## Task brief
Please copy out, word for word, the lines of the listing below, from the line with "Task: Tick 査定対象外 checkbox for 福田 浩太郎" up to and including the line with "tap(430, 72)". Give only those lines.
--- begin Records for the task ---
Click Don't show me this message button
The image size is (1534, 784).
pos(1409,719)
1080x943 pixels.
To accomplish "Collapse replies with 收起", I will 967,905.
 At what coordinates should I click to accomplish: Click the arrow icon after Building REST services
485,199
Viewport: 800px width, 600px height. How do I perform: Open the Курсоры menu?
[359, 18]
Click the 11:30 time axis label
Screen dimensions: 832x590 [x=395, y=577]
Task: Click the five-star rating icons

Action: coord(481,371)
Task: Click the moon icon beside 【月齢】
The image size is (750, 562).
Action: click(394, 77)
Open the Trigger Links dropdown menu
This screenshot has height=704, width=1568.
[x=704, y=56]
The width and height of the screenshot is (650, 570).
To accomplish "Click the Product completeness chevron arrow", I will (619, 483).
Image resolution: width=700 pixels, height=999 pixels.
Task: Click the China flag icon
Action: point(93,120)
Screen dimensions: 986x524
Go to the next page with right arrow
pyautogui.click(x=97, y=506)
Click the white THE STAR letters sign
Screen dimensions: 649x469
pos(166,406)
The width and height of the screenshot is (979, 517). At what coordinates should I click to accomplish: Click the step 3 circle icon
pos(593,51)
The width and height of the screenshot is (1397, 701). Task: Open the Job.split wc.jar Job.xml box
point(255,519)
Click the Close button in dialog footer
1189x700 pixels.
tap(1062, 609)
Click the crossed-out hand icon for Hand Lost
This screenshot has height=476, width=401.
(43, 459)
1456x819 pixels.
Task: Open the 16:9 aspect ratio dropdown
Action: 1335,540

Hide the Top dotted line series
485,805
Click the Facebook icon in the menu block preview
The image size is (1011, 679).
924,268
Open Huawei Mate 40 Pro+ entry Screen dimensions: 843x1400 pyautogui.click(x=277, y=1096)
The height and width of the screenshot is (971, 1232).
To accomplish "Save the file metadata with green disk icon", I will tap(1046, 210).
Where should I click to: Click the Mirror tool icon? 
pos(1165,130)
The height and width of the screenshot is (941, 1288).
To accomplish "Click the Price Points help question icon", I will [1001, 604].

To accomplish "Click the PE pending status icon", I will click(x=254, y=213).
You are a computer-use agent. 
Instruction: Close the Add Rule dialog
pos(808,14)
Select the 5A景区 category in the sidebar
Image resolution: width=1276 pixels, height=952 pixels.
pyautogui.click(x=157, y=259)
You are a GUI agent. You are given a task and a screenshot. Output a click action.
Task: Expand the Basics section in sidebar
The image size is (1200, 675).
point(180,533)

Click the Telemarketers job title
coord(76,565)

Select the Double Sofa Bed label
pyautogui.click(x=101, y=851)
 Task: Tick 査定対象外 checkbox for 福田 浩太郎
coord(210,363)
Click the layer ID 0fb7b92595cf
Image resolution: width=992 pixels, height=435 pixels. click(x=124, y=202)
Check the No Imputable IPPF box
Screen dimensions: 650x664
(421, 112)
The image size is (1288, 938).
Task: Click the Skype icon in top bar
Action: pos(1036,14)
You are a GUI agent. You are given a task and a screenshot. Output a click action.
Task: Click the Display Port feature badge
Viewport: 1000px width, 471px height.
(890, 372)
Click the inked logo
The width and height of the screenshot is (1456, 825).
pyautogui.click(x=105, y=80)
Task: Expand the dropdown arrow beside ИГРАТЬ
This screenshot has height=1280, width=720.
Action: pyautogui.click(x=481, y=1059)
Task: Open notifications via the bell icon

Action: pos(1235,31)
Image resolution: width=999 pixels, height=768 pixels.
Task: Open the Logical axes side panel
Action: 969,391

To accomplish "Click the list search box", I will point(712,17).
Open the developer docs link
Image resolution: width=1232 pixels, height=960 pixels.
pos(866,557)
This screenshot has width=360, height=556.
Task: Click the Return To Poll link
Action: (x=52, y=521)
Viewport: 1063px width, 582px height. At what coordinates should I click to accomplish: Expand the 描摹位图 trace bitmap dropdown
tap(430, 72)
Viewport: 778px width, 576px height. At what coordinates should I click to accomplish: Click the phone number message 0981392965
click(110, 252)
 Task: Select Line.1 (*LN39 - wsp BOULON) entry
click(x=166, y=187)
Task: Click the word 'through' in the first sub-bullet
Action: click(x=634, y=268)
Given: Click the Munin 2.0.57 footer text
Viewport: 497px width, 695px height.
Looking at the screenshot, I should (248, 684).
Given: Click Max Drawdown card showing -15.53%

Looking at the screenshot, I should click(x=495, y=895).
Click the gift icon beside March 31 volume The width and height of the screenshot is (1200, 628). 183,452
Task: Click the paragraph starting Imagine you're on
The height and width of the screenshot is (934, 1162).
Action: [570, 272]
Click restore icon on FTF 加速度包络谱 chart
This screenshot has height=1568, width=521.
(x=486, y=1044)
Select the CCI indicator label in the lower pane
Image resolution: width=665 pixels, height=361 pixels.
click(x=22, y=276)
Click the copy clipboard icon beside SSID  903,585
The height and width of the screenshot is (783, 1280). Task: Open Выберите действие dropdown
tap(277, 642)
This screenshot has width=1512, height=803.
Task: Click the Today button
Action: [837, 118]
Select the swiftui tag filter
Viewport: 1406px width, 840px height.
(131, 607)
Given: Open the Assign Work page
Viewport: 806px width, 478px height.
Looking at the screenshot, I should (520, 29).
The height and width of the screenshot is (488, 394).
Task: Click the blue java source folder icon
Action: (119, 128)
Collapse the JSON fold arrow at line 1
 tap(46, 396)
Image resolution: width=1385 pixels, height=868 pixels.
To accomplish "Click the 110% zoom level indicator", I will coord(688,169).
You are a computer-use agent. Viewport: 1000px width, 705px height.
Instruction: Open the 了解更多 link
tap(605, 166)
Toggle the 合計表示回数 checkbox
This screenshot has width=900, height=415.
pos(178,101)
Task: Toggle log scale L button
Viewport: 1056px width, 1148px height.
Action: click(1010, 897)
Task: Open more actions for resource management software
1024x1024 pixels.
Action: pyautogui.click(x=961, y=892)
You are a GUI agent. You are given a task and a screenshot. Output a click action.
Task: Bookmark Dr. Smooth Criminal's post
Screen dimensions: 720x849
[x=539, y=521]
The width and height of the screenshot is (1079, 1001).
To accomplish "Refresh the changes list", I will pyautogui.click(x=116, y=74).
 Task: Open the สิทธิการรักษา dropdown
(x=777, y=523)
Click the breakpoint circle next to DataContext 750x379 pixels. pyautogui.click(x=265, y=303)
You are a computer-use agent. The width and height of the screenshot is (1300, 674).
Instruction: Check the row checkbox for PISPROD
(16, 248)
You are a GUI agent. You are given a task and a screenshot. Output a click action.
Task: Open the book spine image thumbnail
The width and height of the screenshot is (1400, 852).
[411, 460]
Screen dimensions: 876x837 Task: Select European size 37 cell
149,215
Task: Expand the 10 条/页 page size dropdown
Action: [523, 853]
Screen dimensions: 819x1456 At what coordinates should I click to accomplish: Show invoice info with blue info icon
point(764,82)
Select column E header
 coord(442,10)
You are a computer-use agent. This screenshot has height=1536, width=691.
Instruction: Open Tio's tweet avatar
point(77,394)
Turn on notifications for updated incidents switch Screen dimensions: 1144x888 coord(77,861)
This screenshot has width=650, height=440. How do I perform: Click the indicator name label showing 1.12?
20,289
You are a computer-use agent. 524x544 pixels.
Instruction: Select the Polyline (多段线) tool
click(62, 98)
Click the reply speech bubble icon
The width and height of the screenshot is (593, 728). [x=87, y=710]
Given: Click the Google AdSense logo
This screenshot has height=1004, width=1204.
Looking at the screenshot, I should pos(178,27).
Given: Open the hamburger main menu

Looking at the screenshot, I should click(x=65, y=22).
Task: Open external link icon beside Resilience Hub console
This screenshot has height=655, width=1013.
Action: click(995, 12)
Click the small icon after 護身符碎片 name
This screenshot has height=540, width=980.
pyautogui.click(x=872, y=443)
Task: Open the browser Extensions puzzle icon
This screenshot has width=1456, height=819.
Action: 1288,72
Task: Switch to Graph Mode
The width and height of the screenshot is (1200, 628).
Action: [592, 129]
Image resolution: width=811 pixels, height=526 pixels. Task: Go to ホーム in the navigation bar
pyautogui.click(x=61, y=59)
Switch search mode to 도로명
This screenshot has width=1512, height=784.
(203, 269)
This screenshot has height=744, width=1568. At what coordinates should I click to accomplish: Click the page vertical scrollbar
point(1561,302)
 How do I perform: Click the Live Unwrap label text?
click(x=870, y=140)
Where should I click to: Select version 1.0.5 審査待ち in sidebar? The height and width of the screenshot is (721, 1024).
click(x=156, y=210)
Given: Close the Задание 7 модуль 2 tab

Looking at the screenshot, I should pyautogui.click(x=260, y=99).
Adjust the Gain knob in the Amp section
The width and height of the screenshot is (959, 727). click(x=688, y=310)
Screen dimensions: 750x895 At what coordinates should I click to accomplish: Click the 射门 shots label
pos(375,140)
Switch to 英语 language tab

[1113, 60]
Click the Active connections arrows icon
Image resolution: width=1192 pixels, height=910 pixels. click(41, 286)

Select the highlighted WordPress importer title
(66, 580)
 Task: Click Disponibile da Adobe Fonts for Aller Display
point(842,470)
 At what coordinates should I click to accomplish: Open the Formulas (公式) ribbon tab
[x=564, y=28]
--- end Records for the task ---
## Expected answer
 Task: Tick 査定対象外 checkbox for 福田 浩太郎
coord(210,363)
Click the layer ID 0fb7b92595cf
Image resolution: width=992 pixels, height=435 pixels. click(x=124, y=202)
Check the No Imputable IPPF box
Screen dimensions: 650x664
(421, 112)
The image size is (1288, 938).
Task: Click the Skype icon in top bar
Action: pos(1036,14)
You are a GUI agent. You are given a task and a screenshot. Output a click action.
Task: Click the Display Port feature badge
Viewport: 1000px width, 471px height.
(890, 372)
Click the inked logo
The width and height of the screenshot is (1456, 825).
pyautogui.click(x=105, y=80)
Task: Expand the dropdown arrow beside ИГРАТЬ
This screenshot has height=1280, width=720.
Action: pyautogui.click(x=481, y=1059)
Task: Open notifications via the bell icon

Action: pos(1235,31)
Image resolution: width=999 pixels, height=768 pixels.
Task: Open the Logical axes side panel
Action: 969,391

To accomplish "Click the list search box", I will point(712,17).
Open the developer docs link
Image resolution: width=1232 pixels, height=960 pixels.
pos(866,557)
This screenshot has width=360, height=556.
Task: Click the Return To Poll link
Action: (x=52, y=521)
Viewport: 1063px width, 582px height. At what coordinates should I click to accomplish: Expand the 描摹位图 trace bitmap dropdown
tap(430, 72)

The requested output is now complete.